CAN (ON): Students grow all sorts of veg through aquaponics
Truth be told, aquaponic growing is a bit more complicated than that — but not too much, if you start small, says Nason, who teaches at Notre Dame Catholic Secondary School near Guelph Line and Dundas Street in Burlington.
"In the initial stages … we used a bathtub for the fish," he explained, standing beside his now-expanded system in the high school's bustling greenhouse. "A lot of it is visual perception and basic knowledge. It doesn't have to be sophisticated knowledge."

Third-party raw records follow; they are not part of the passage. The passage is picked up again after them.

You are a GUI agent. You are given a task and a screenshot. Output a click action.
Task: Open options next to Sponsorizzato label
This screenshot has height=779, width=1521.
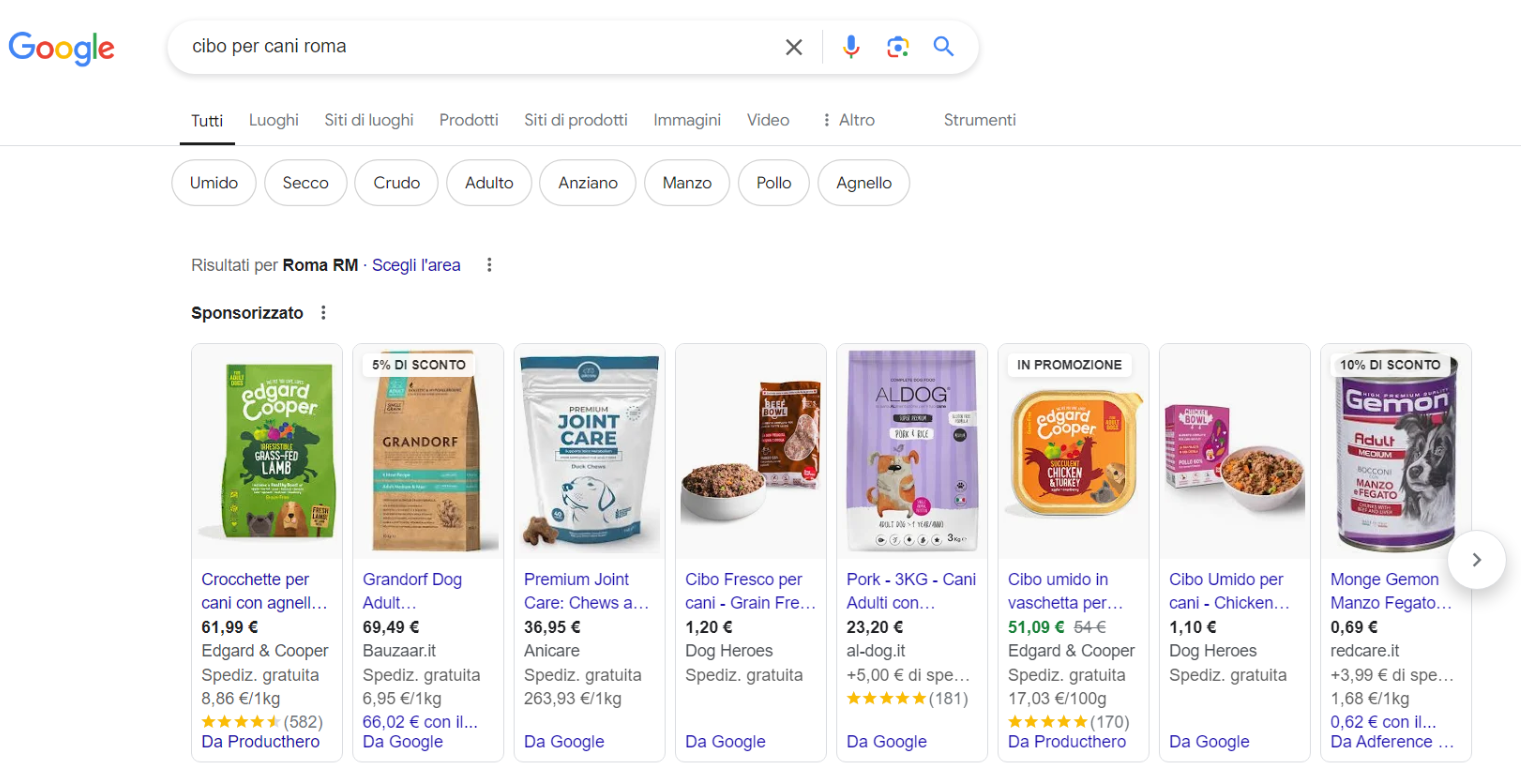323,313

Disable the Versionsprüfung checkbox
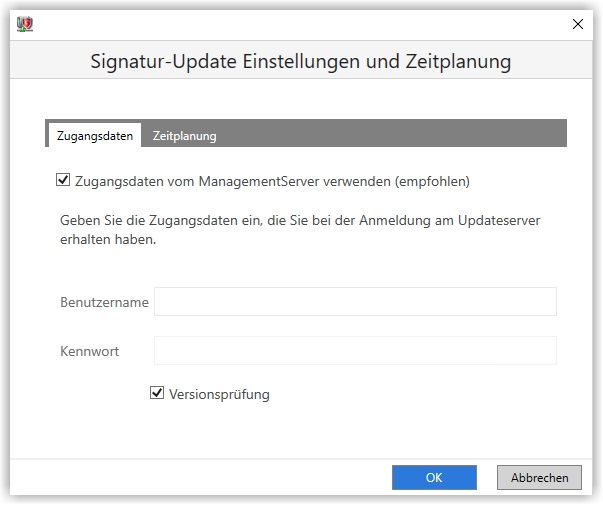click(157, 393)
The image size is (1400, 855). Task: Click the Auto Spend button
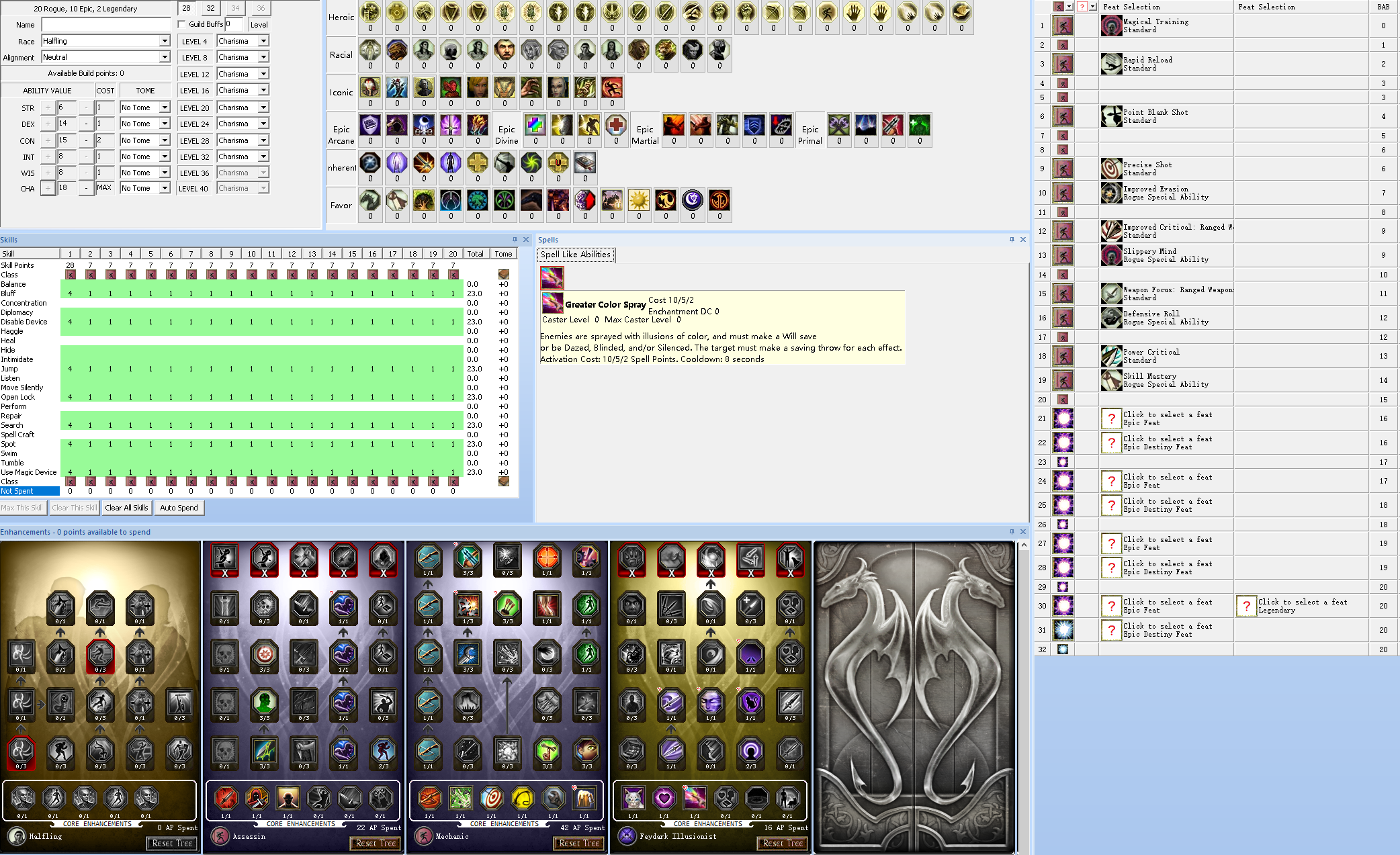(x=179, y=508)
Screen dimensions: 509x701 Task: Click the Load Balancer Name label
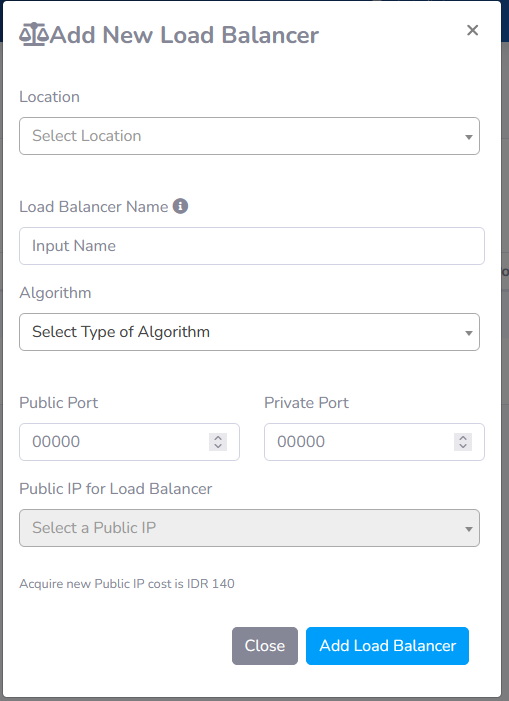(93, 207)
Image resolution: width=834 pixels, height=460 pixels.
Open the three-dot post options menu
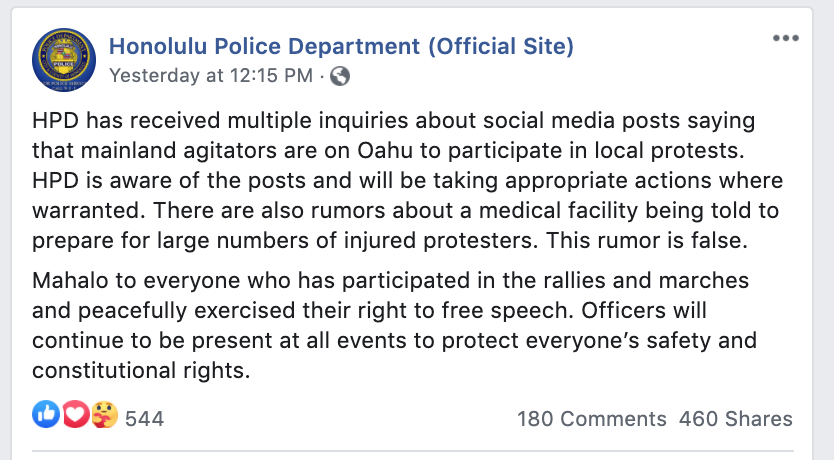tap(786, 38)
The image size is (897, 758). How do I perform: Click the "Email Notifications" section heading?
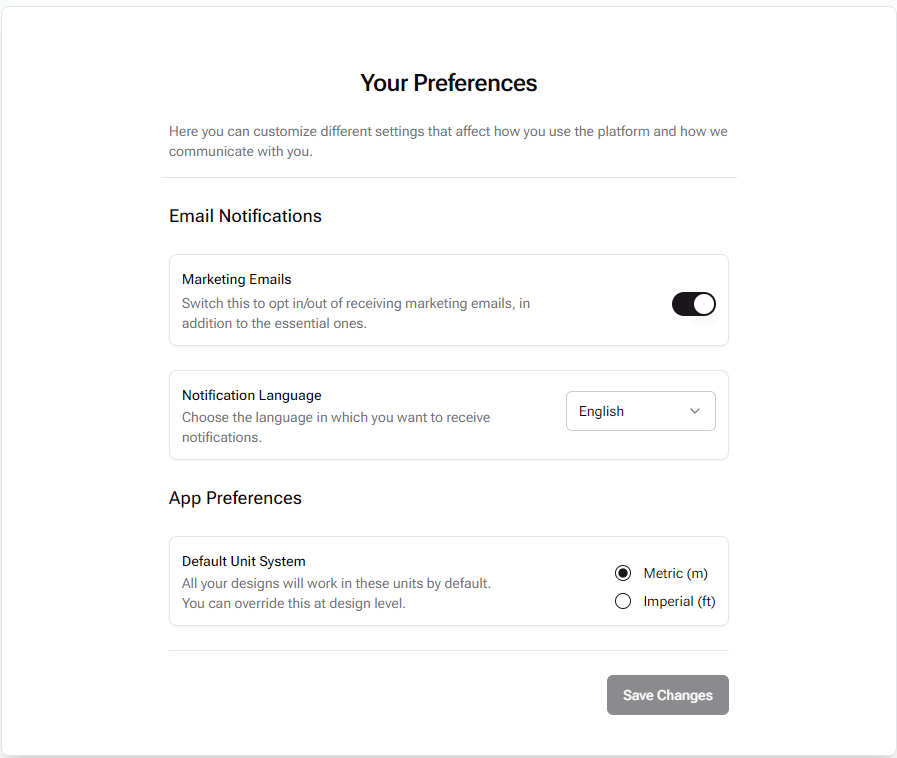[x=245, y=216]
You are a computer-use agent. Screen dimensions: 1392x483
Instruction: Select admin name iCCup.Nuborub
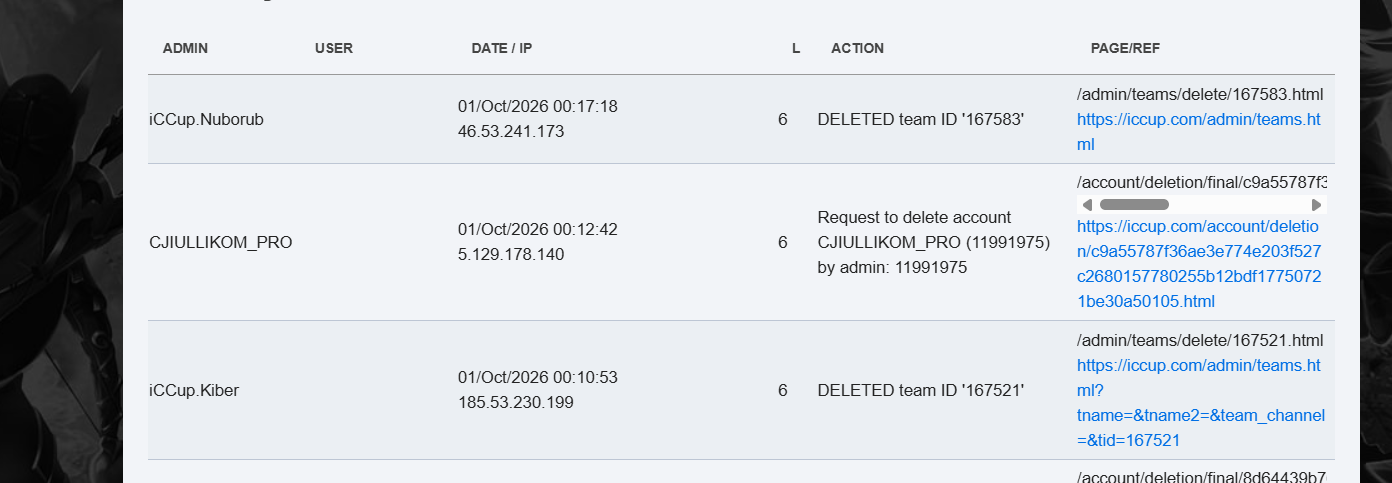[x=206, y=119]
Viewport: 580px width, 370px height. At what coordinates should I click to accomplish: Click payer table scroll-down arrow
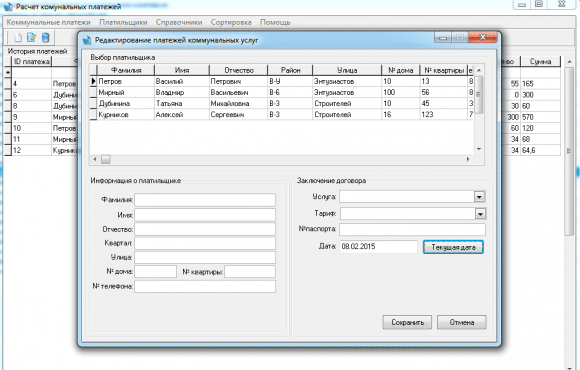[479, 149]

"It uses 95 per cent less water than a traditional agriculture system and grows five to 20 times the crops that we could on land," says Lyn Bravo of Green Relief, a 30,000-square-foot medical marijuana facility in Flamborough that uses aquaponic growing. Bravo is the organization's operations consultant and responsible person in charge — a title stemming from the government's marijuana licensing process.
Before getting its federal approval to grow marijuana, Green Relief started as a vegetable farm, producing kale, Swiss chard, beets, tomatoes, hops, lettuce, watercress, radishes, spinach and herbs for more than a year. The company still grows lettuce and kale for water filtration in between cannabis crops.
While Bravo's company is a massive operation with several employees, Nason's classroom rig is a simple system run largely by his students.